Get summary statistics from column names (read, write, math, science, socst in this example) with the summarize command
summarize read write math science socst


Get n, mean, SD, and quartiles for the dataset
univar read write math science socst


Show statistics for missing values for the dataset or for specified columns using mdesc or tabmiss. In either case, if no arguments are provided, statistics for the entire dataset will be provided
mdesc read write
tabmiss read write


Group column names and then generate a boxplot


Load the dataset
use https://stats.idre.ucla.edu:/stat/stata/notes/hsb1, clear


Create a group of the read, write, and math columns
egen important = group(read write math), label


(Optional) Edit the group important
edit important


Within group important, get a summary of the mean, SD, min, max and sort in order of math,science,read
by important, sort: summarize math science read


Generate an ANOVA comparing the scores to the science score
anova science important


Generate a boxplot, using values from the 'id' column to identify outliers
graph box science, over(important) mark(1,mlabel(id))


Output to a CSV file

This is a bit wonky. First, the syntax:
   . estout using "PATH/TO/OUTPUT/FILE", replace cells(list,of,cells,you,want,in,CSV,file)


The directories in the path to the output file must exist, and the file itself will be overwritten.


If you provide no arguments for replace cells(), then it will export an average of all values.
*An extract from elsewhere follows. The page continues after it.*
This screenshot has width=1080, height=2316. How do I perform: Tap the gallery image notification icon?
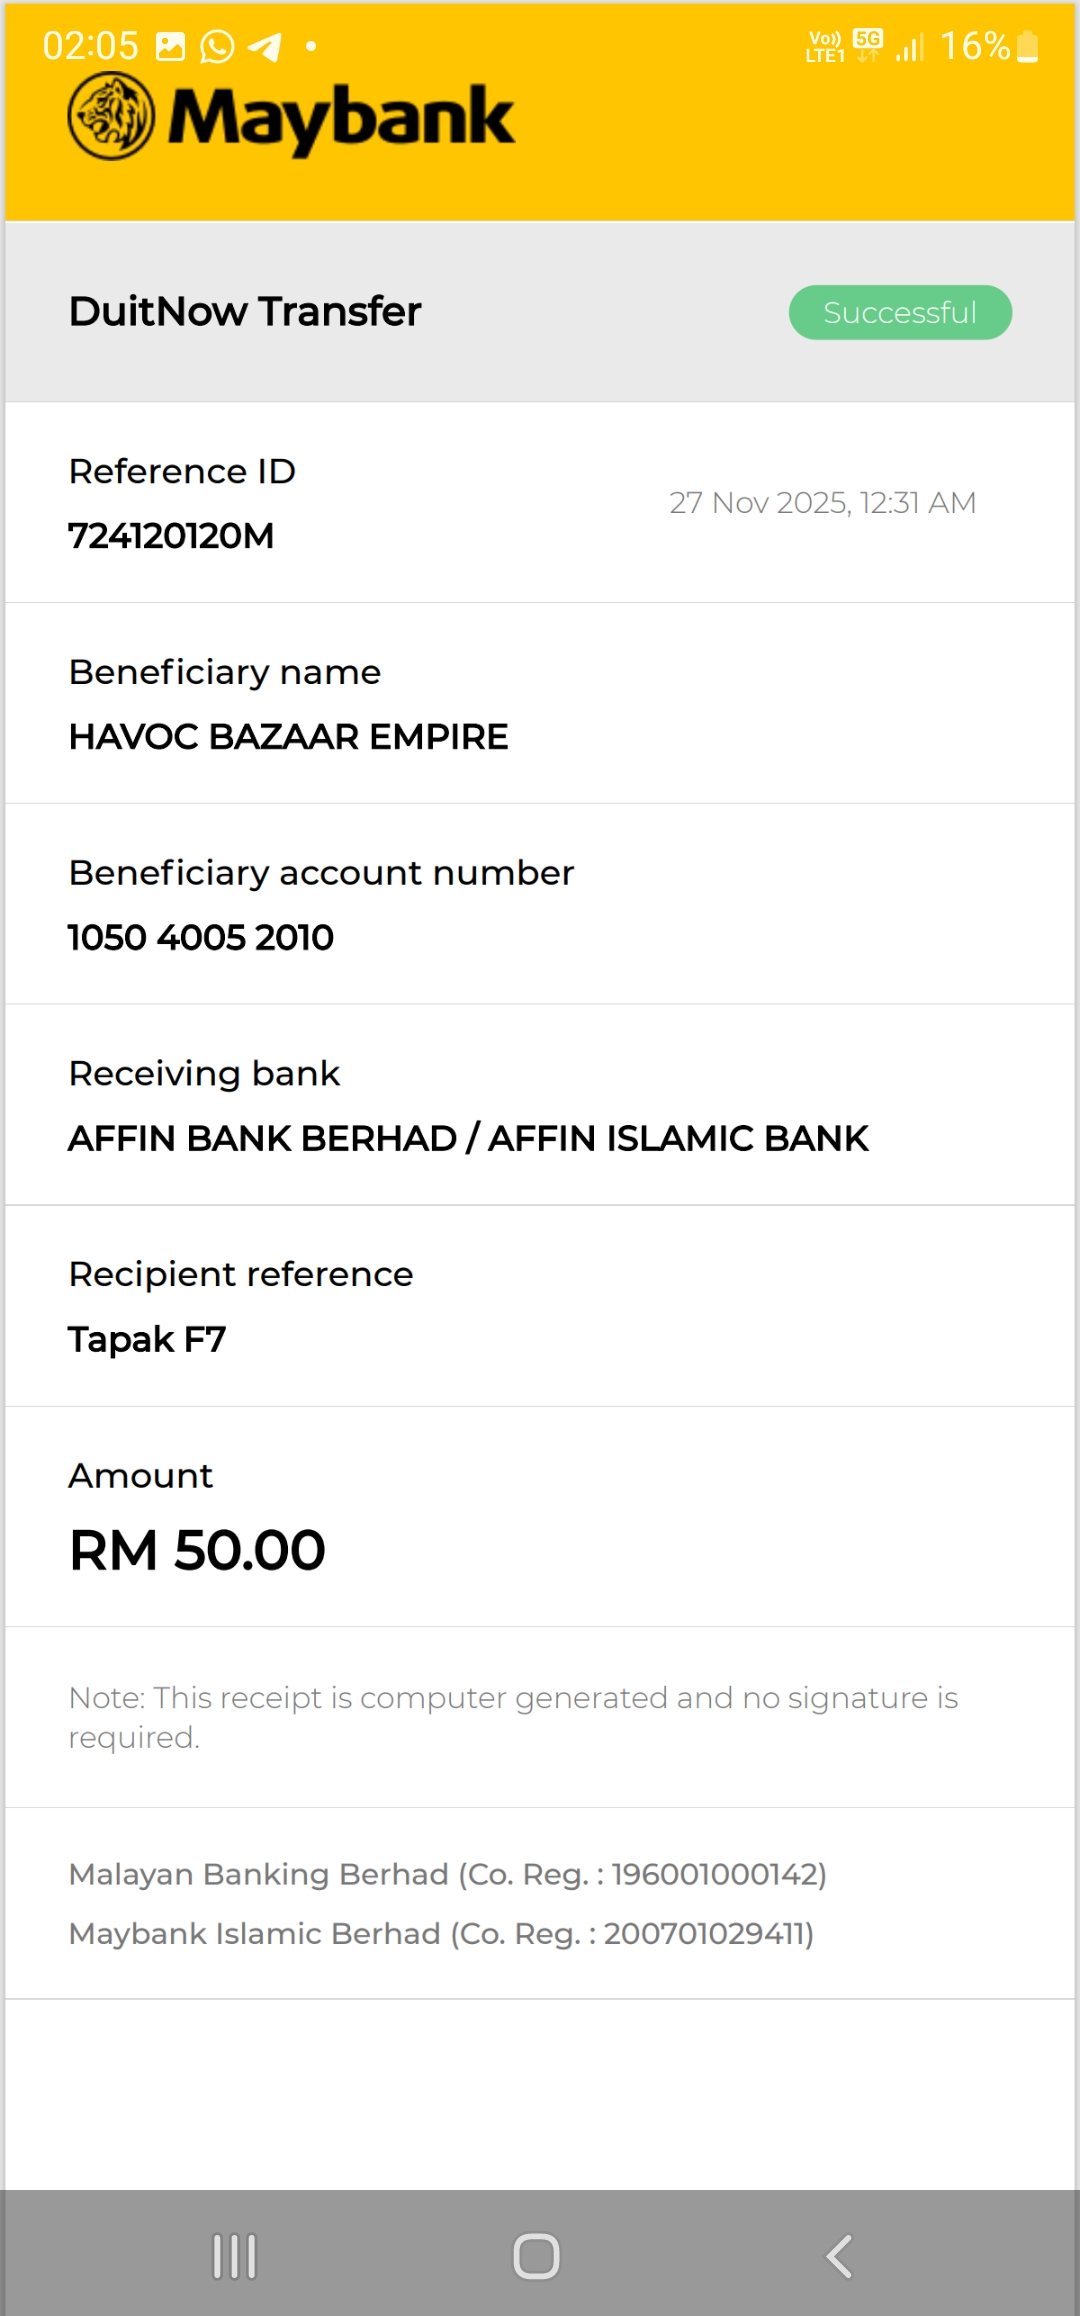click(x=171, y=46)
Note that Stata creates new columns for values that you generate, so you could create a summary statistics column called 'sum_stats' and then list that as the cell to export to the CSV file.


Concrete example that will create the file 'examplecsv.csv' with column names math,read,write:
 . estout using "C:\Users\jrcaskey\Documents\examplecsv.csv", replace cells(math,read,write)


When in doubt, create a table, select the table with the mouse, right-click, select 'copy as table', then paste it into an Excel Spreadsheet.